[START OF PAGE]

# It's on again



## ronhalling (Oct 6, 2015)

Lock up your pets and get the shovels ready, snakes are on the move. God Damn sensationalist media have done it again, whilst watching a program on a regional station on the Mid North Coast of NSW a reminder from the stations "know it all's" came on saying it was time to lock up your pets and keep your eyes open as the extremely warm weather has caused snakes to be out in larger than normal numbers, so we have to be extra vigilant, and what do you think they pulled from the archives for stock footage?? yeah you guessed it an inoffensive Diamond Python!! so the ill informed are now the ill advised and every Coastal, Diamond and Intergrade are going to be fair game for every shovel wielding ill advised householder on the Mid North Coast, Grrrr it makes me so mad that for such educated people they come out with such uneducated crap, why would it have been so hard for them to get a representative of the NPWS to come on camera and give out some useful information other than the ratings grabbing crap they use. (Rant over)   ..................Ron


----------



## Wokka (Oct 6, 2015)

Perhaps National Parks and Wildlife Service have spent all thier reptile budget on captive animals so there is nothing left for Wildlife.


----------



## BrownHash (Oct 6, 2015)

I'm confused Ron, are you suggesting that there is no correlation between weather and snake activity?


----------



## ronhalling (Oct 6, 2015)

[MENTION=11565]BrownHash[/MENTION], nothing could be further from the truth, what i am saying is your normal householder has a fear of snakes to start with, but media people are too lazy to get footage of the venomous snakes they are warning about, instead they use some stock footage of an inoffensive Diamond Python, so now those householders that see a Diamond Python in their yard will in most cases hark back to the news flash and think these are the snakes we were being warned about, and, off with their heads, as i said the ill informed will become the ill advised, my post had nothing to do with the correlation between weather and snake activity, sorry if it came across as that.  ......................Ron


----------



## Wallo (Oct 6, 2015)

[END OF PAGE]
[START OF DATA RECORDS]

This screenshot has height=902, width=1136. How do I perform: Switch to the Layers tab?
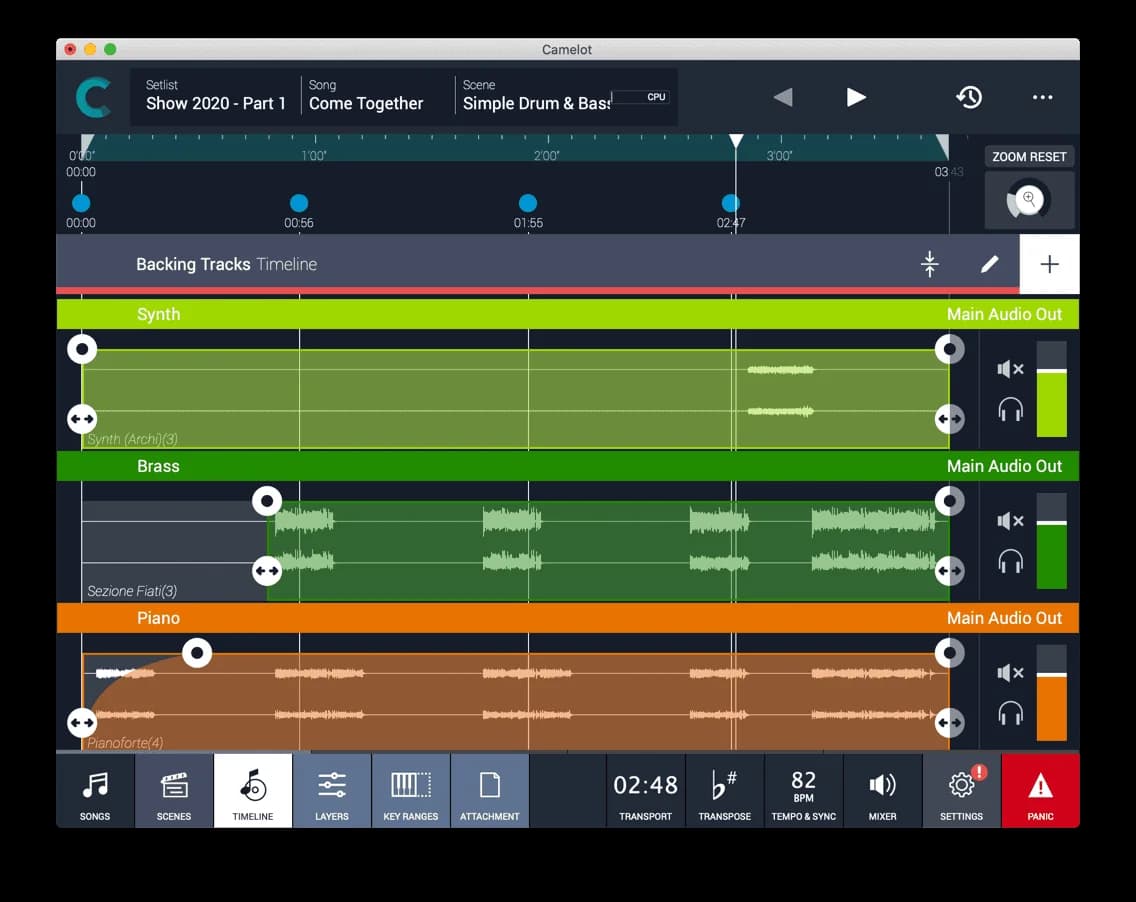click(x=331, y=791)
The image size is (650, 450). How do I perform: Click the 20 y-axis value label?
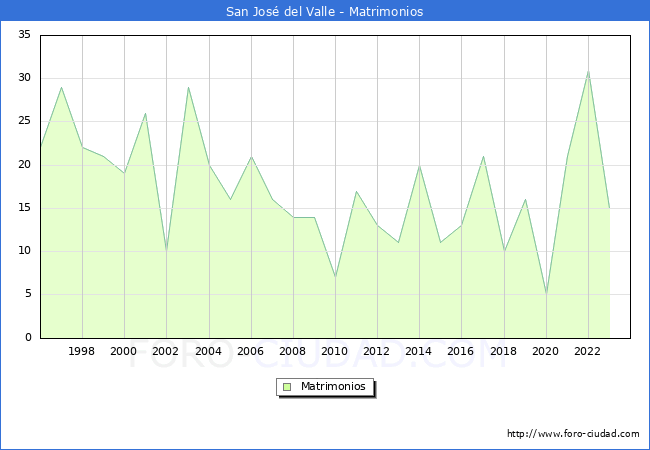pos(24,165)
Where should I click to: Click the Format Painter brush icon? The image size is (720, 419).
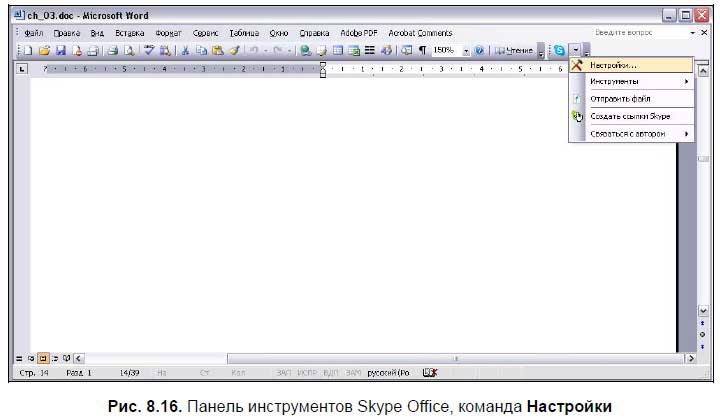click(234, 50)
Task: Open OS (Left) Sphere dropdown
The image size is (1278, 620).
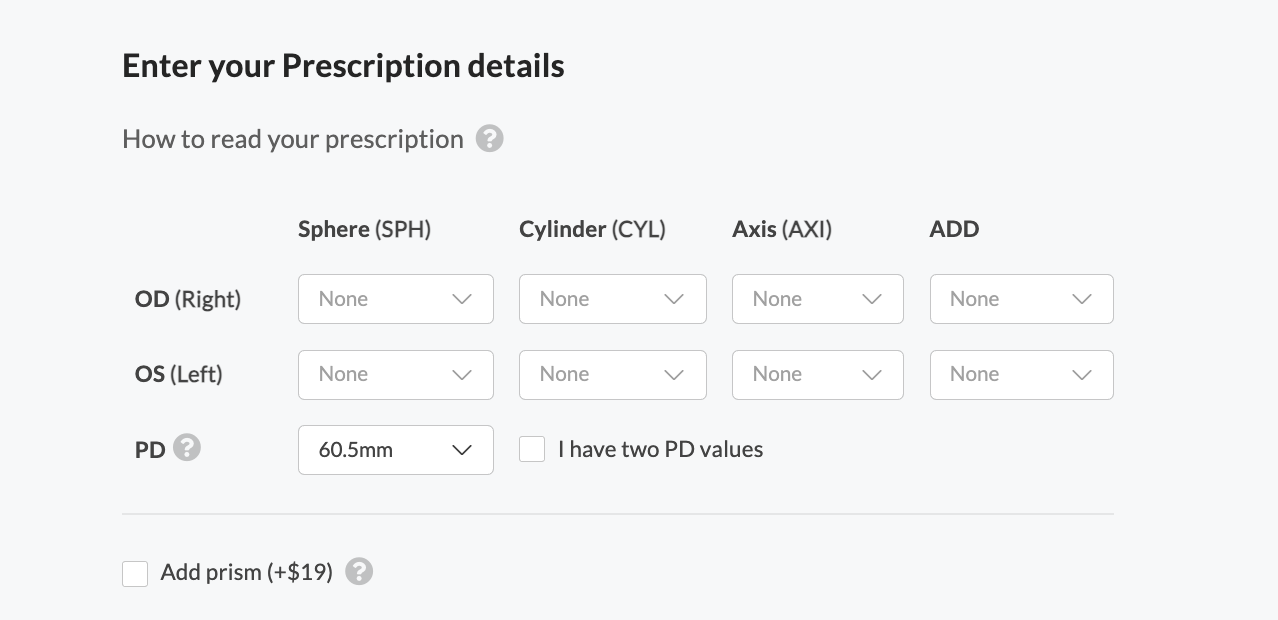Action: pos(395,374)
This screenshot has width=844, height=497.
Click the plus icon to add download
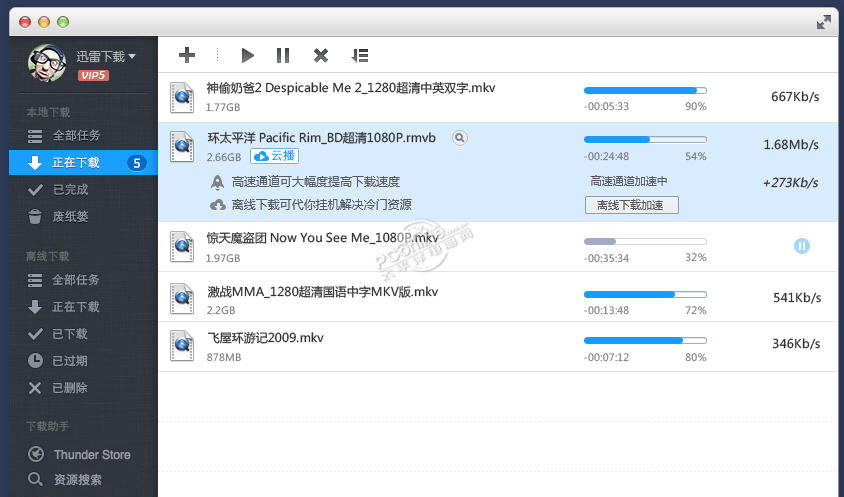tap(187, 55)
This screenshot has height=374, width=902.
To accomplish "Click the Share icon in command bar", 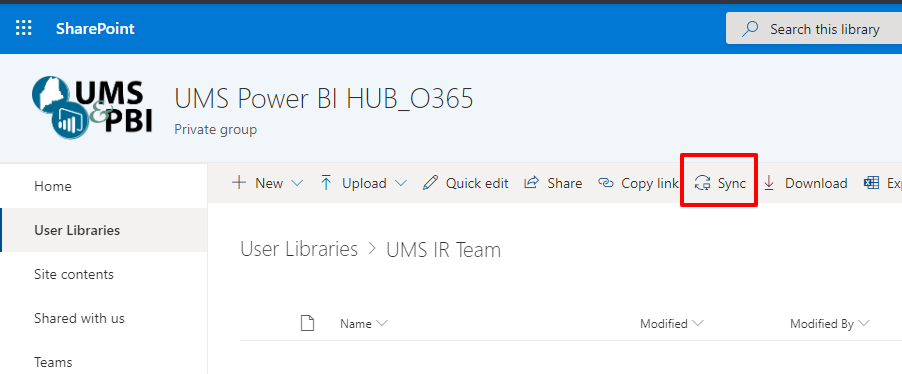I will tap(531, 183).
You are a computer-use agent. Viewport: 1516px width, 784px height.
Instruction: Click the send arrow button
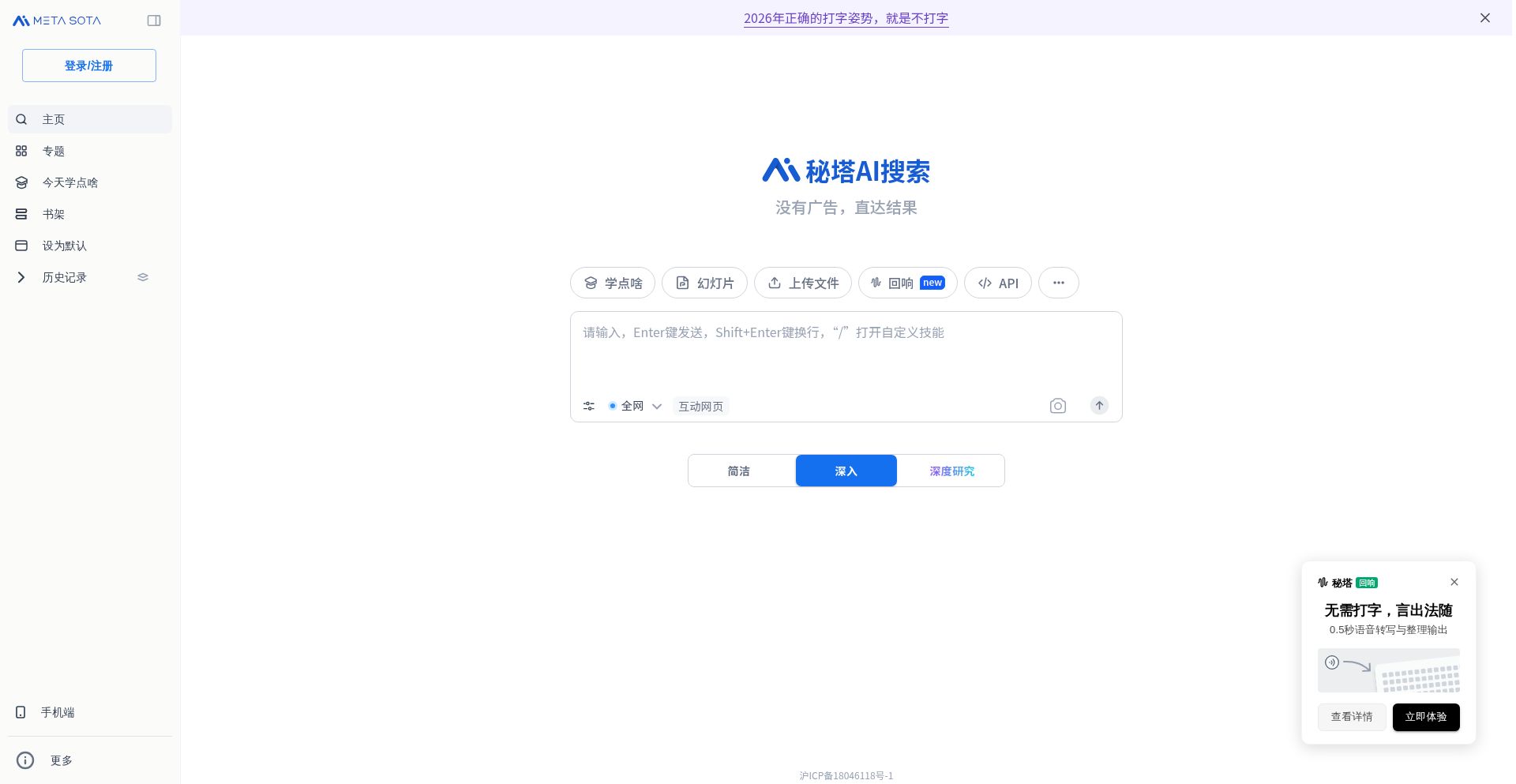tap(1099, 406)
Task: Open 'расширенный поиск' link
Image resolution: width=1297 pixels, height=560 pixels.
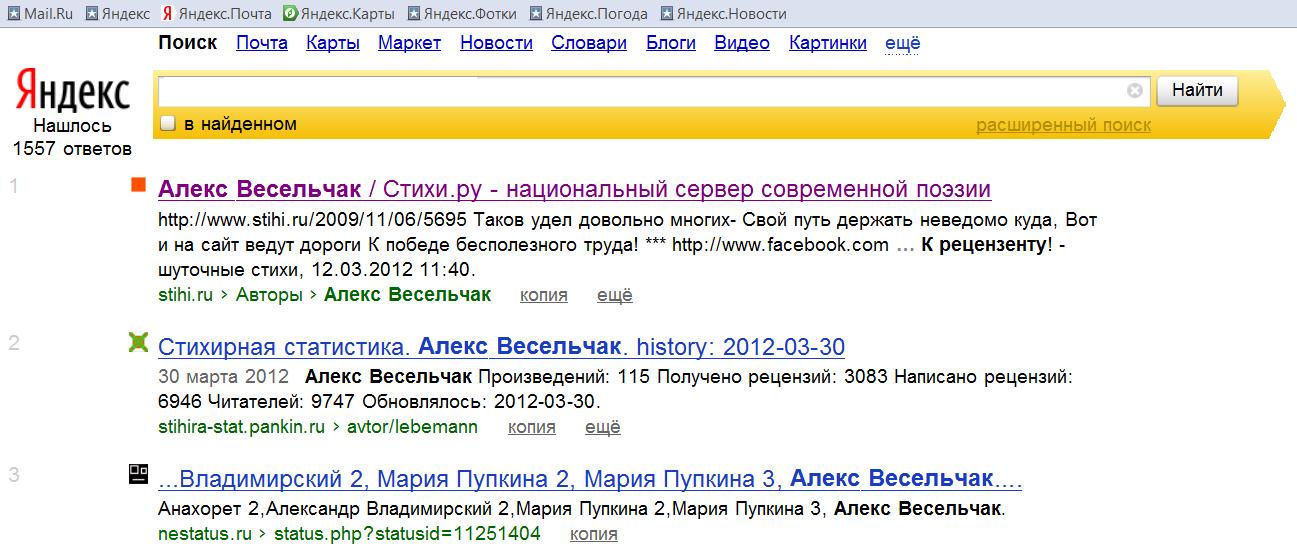Action: (x=1063, y=125)
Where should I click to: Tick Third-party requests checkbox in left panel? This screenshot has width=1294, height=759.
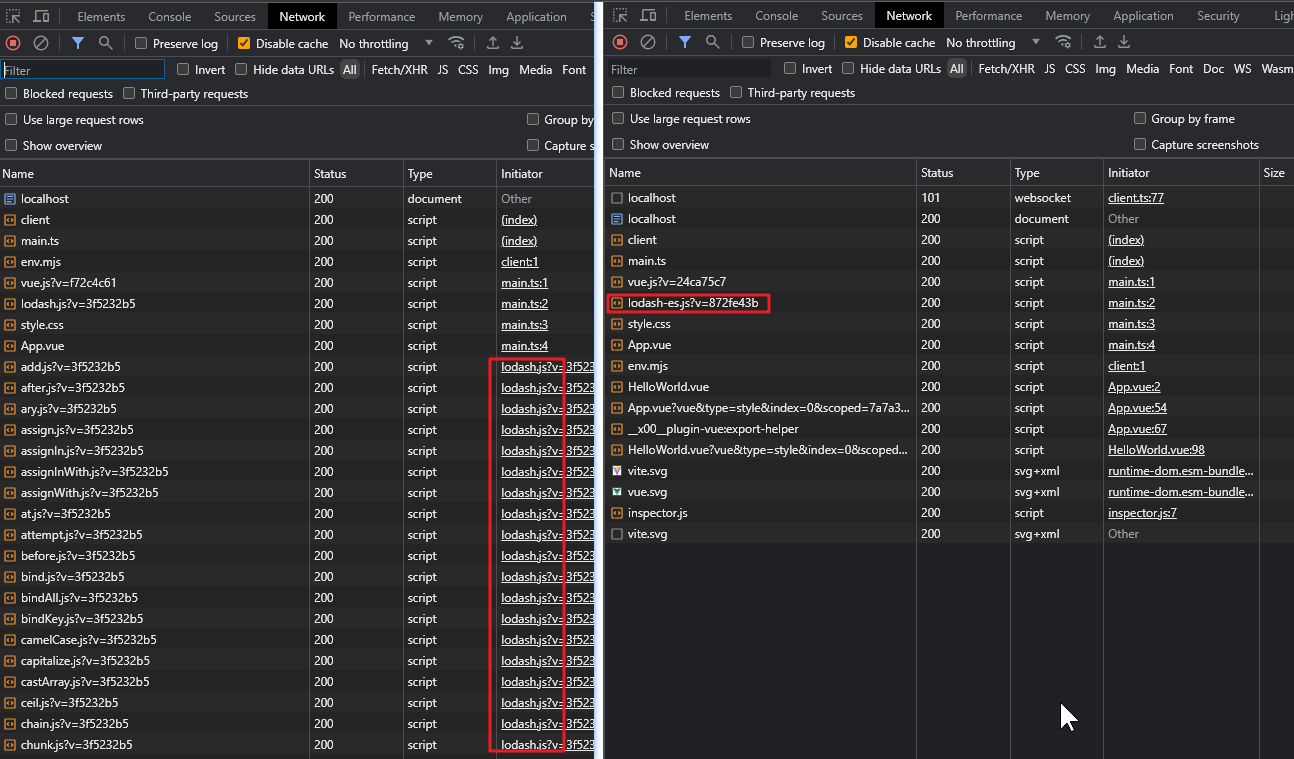click(130, 94)
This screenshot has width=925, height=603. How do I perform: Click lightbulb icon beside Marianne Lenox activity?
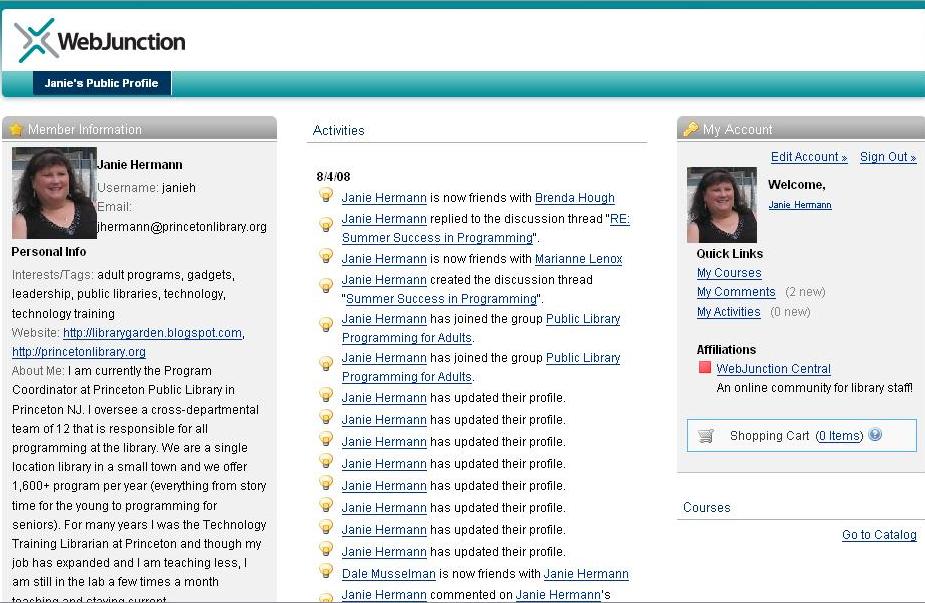[x=325, y=257]
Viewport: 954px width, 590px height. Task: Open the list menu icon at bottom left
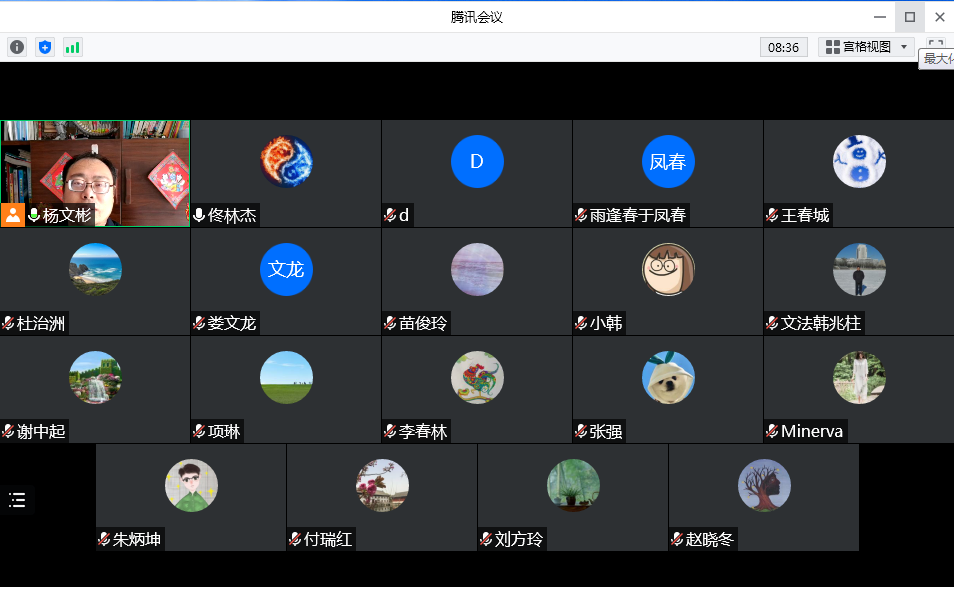pos(17,500)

[END OF DATA RECORDS]

PROBLEMS TO WORK ON ::
• a. In the snake thread, why does ronhalling expect householders to attack Diamond Pythons after the news segment? Answer in one to three sentences.
• b. In the snake thread, what did the regional station say had caused snakes to be out in larger than normal numbers?
• c. Carry the snake thread on from the point where it stops.
The records play no part in what follows.

REPLIES ::
• a. The station warned viewers about snakes but used stock footage of an inoffensive Diamond Python instead of the venomous snakes it was warning about. Householders who already fear snakes will see a Diamond Python in their yard, remember the news flash and think it is the kind of snake they were warned about.

• b. The extremely warm weather.

• c.
These reporters need to be tarred and feathered - are you in a position to contact the station and give them the correct info


----------



## ronhalling (Oct 6, 2015)

I tried but was told it was just a generalization and most people should have the common sense to stay away from them (the snakes) whether they be Non-Venomous or Venomous, what can you say to that.  ....................Ron


----------



## Wallo (Oct 6, 2015)

Thats crap - very irresponsible reply


----------



## MatE (Oct 6, 2015)

Its nearly as bad as closing a beach because there is a shark.Really sharks live at beaches i didnt know that.Than they say its safe to swim because they cant see it anymore.So what to say its not still there with a few of its mates?
Ive seen so many dead snakes the last few days on our roads from red bellies to carpet pythons.Stupid workmates say the only good snake is a dead one.I just remind them to keep there pets locked up at night.


----------



## cement (Oct 6, 2015)

No offence meant Ron, but get used to it buddy.
Its the same old thing different year, the media play it like a loop.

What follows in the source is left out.